WHAT YOU HAVE TO DO —
For the material that follows, return exactly the lines from the one with "Open the first" through the one with "Open the 工具(T)", both ends included.

INFORMATION GIVEN —
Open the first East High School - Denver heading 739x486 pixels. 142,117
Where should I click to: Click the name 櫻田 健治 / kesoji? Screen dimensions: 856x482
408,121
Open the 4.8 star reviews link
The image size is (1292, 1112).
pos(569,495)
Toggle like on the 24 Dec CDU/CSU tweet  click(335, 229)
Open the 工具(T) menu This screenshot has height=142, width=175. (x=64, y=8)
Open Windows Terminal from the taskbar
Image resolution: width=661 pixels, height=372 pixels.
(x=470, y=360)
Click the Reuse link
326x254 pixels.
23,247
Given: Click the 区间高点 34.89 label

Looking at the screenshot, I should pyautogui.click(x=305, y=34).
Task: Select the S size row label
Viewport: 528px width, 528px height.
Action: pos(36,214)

...

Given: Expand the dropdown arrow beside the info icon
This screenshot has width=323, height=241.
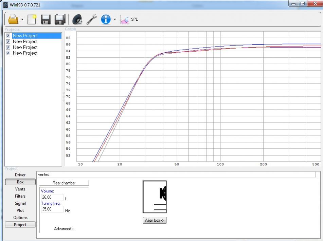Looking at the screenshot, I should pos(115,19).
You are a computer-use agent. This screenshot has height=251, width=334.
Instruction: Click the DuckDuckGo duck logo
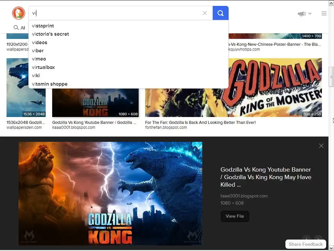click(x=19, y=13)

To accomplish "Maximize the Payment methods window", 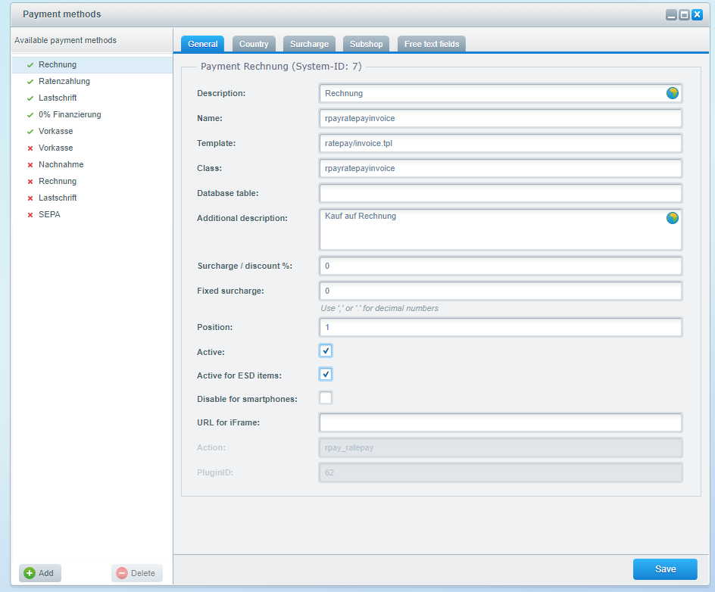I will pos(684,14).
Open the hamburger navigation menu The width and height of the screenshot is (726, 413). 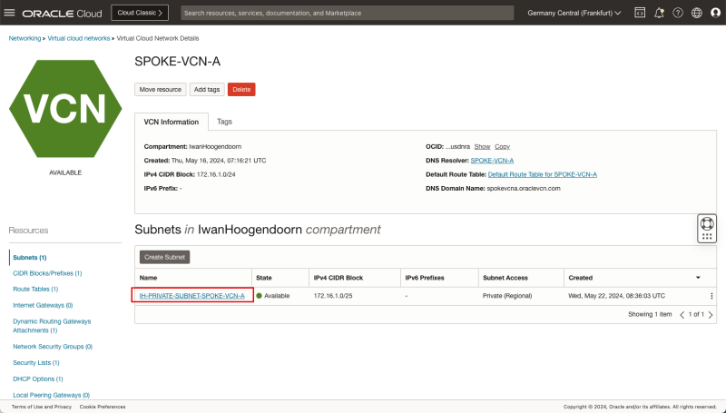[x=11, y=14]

--

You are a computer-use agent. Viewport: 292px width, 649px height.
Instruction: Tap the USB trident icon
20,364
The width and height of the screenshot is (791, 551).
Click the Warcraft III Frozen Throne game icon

RESPONSE —
Open the first East High School - Denver heading 739x486 pixels. 142,117
Where should I click to: Click the name 櫻田 健治 / kesoji? Screen dimensions: 856x482
408,121
Open the 4.8 star reviews link
The image size is (1292, 1112).
pos(569,495)
Toggle like on the 24 Dec CDU/CSU tweet  click(335, 229)
Open the 工具(T) menu This screenshot has height=142, width=175. (x=64, y=8)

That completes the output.